Deep in the heart of the wood, the trees tell me the names to call them by: wood-waker; root-delver; bark-bone maker; timber-teller; crown-weaver; sky-tracer; storm-quaker; trunk-bracer; root-throne forger; wildling-wose; spring-bloomer; ring-worker; skin-splitter; treacle-sapper; burl-wound bearer; heartwood-wedded; wind-singer; groan-swayer; nut-hatcher; place-crowder; high-yammerer; close-creeper; leaf-twitcher; branch-creaker; breeze-shaker; autumn-surrenderer; leaf-looser; rime-wearer; dryad-dancer; rough-cladder; sky-stretcher; stone-breaker; whack-shiverer; rain-taker; squirrel-friender; south-bender; soil-anchor; ground-gripper; sun-chaser; bough-lacer; mage-whisperer; sooth-grower; seed-blower; whip-branch tickler; sometimes-sickener; blast-bowled sentinel; night-moaner; woodpecker-martyr; earth-sifter; light-blending dapple-sender; path-riddler; way-pointer; fey-shifter; branch-lifter; star-gazer.

All the names of the trees suggest themselves in the crook’d, bent and twist-turned forms I walk between; in the soughing of the wind about and through them; in their wood-barked complexions. Oaks are best for gnarliness; the birches straight but ghosting in their white papers. The beeches, taller than all the rest, have by far the highest conceit of themselves. This wood holds a queen of beeches, burled and cankered about her large waist; bent with age; over-crowding the path. She is so generous in size that many Merlins could have been enchanted into her. Surrounding herself she has sown a circle of her young: satellites to her parent tree. She reaches out arms to her progeny. Nothing much will grow under beeches because the shade they manufacture with their leaves is so complete; not so the shiver-leaved birch whose tremble of leaves is so light-permissive as to be almost translucent — and so they are when a shaft of sunlight hits them. The floor of this woodland, under birches and between, was so thick-carpeted with bluebells in spring that walking here was, for a month, entirely blue. Now the cracked pods of the spent bells have all but unburdened themselves of their black seeds; just a few still await a forager to help spill them.
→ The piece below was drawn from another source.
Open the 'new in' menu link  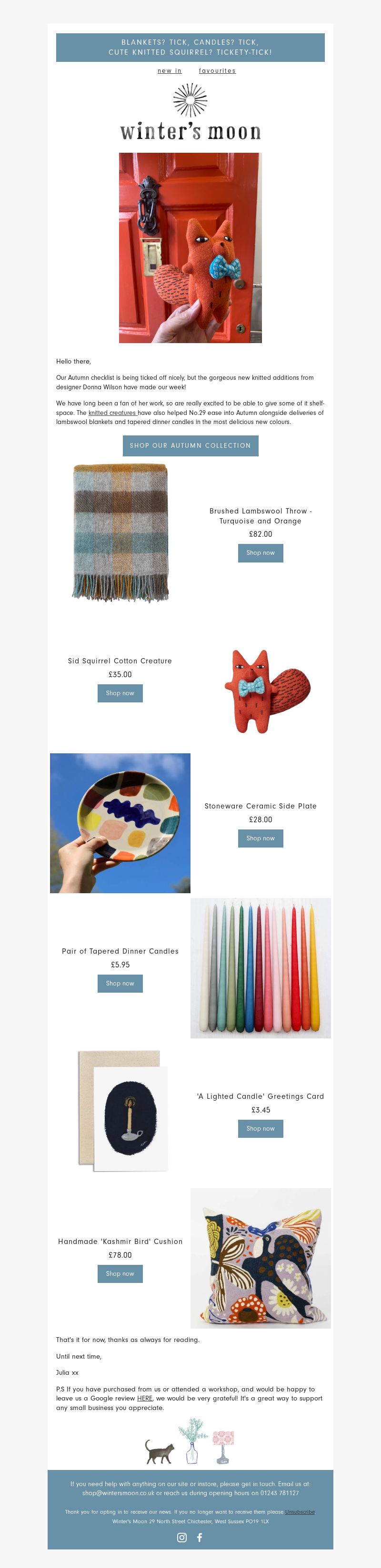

Though it is a modest woodland, barely half a mile from end to end, to enter Hirst Wood as I do today, fugitive from mists and the threat of more rain, is to claim sanctuary from the world without for a quiet while: a pause between two breaths on a walk. I begin to appreciate this wood as meaning more than its parts: the accumulation of the years of its trees told in countless hidden rings; its centuries of leaves; yearly nests and egg-hatchlings; squirrelled nuts and acorn-ripenings; parent trees and be-treeings. And indeed, with barely a week passing without my accustomed pilgrimage to Hirst Wood, it has acquired for me now the savour of a walk-familiar: that is, a place one may walk and let the mind spin-drift because the peculiarities of its ways are so known to foot and memory. To go through, into and under it day after day — to know it in all its guises — is to walk, I have found, still partly in the wood when away.

When bees dance

In drowses of movement, in winged occlusions, bees dance;
their wings sound furies, their humming never single but
joined in buzzed harmonies; tiny fidgeting fledgling beings
trimmed in flower dust and seed: carriers of living things;
carriers on the wind, nectar-drunk and plenty-eyed,
busy about the honey-glide. Wish I had enough eye to see
and ear to hear the single paean each sends through hive:
shopping lists of which nectar’s choice and where
the yellow dust pollen waits in sufficiencies.
I wonder do they dance of my garden and of me,
of the honeysuckle and the bells of the penstemon,
these soft-furred, furious things? A heartbeat in one;
a squeeze against the breastbone drawing on in drones;
sometimes still in secret strokings of antennae –
a sociable etiquette, wiping pollen from oval eyes;
more often a ritual vibration gives tongue to the hive nation.
A colloquy on the wing – mapping terrain since first
spring – claiming each flower between. The dance begins
on the landing board in feints; a single split from the whole,
stirs itself up, sloughing subtlety – all uppity – no longer
moving in general mass, but individuated articulated
energy. Perhaps it is ordered, orderly frenzy, but to me
it seems bee anarchy: dense, tense clenches of sound;
all wound up, and I batten down my body hatches at the
approaching buzz-flights, tightly wound as a spring
myself; bearing the agglomerated sound as long as I can.
Later, I still hear still feel the ghosts of their wings;
and visions of bees dancing entrance my dreams.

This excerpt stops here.